The Cowlitz River sediment monitoring survey will be federally funded again this year, putting the project back on track after a span of years when the federal government did not allocate the needed money.
Congresswoman Jaime Herrera Beutler announced in a Wednesday press release that the FY22 Energy and Water Subcommittee Appropriations bill included two Southwest Washington projects: sediment monitoring of the lower Cowlitz River and a turning basin navigation improvement project on the Columbia River.
The U.S. Army Corps of Engineers has been monitoring how much sediment still is sluicing off Mount St. Helens after the 1980 eruption and into local waterways, as it presents a flooding danger to downstream communities.
In 2019, Cowlitz County, the city of Castle Rock, and the Longview, Kelso and Lexington diking districts paid the Corps $110,000 to survey the river after federal funding did not come through. That survey was the first since 2015. The federal government allocated $870,000 in 2020 to the Corps to allow for a river survey and predesign work for raising the dam in Lexington, which was built in the years just after the eruption to slow the flow of volcanic silt into the river. The dam, however, is starting to fill up with sediment and needs to be raised to remain effective.
This year, the Corps will get $918,000 to complete operations and maintenance work and the survey.
“Cowlitz County communities know the great risk that flooding poses to their families, homes, and businesses. The federal government has a responsibility to help mitigate the risk of flooding caused by the buildup of sediment in the lower Cowlitz River, and I’m making sure it lives up to that commitment. I’m pleased to have secured the federal funds to conduct crucial sediment monitoring that is needed to protect our communities,” Herrera Beutler said in the press release.
The bill also included $200,000 in funding for a feasibility study for a turning basin on the Columbia River near Kalama, known as the Lower Martin Bar, and the improvement of a turning basin near Longview to increase cargo volume capacity.
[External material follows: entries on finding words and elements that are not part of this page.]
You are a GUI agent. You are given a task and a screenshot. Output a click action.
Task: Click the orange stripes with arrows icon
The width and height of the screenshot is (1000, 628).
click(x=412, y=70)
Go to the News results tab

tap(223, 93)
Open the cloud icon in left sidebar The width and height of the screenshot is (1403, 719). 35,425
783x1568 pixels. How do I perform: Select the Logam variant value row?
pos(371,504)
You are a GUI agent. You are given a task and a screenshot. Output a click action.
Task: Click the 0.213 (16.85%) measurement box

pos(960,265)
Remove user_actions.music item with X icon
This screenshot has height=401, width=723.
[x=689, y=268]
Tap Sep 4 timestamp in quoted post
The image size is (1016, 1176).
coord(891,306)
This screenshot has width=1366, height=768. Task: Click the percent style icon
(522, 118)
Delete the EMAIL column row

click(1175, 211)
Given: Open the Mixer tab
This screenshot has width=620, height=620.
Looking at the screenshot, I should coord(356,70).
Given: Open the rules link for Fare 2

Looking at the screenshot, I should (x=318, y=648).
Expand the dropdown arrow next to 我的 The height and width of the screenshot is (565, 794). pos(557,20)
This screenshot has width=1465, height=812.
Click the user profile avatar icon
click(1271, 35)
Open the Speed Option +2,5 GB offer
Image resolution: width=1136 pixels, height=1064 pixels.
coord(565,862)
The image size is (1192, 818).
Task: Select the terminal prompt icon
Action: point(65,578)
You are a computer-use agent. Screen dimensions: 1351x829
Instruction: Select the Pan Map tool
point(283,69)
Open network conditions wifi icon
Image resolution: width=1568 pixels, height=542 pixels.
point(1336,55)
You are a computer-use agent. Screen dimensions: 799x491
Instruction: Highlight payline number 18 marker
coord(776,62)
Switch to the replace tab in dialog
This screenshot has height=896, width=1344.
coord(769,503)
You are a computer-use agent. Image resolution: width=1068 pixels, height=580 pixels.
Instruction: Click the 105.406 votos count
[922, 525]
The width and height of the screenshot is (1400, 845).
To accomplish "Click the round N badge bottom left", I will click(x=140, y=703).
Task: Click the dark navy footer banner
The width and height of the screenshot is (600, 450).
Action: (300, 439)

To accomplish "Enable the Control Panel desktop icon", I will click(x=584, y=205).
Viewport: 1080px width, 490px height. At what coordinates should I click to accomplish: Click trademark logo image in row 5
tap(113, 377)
“The Columbia River supports many jobs in our region and throughout the west, which underscores the need to make sure we can continue efficiently shipping goods up and down that waterway. I was pleased to secure critical funding that will aid in the construction of the Kalama turning basin to support our shippers, ports, tugboat operators, and to increase economic opportunity in Southwest Washington,” said Beutler.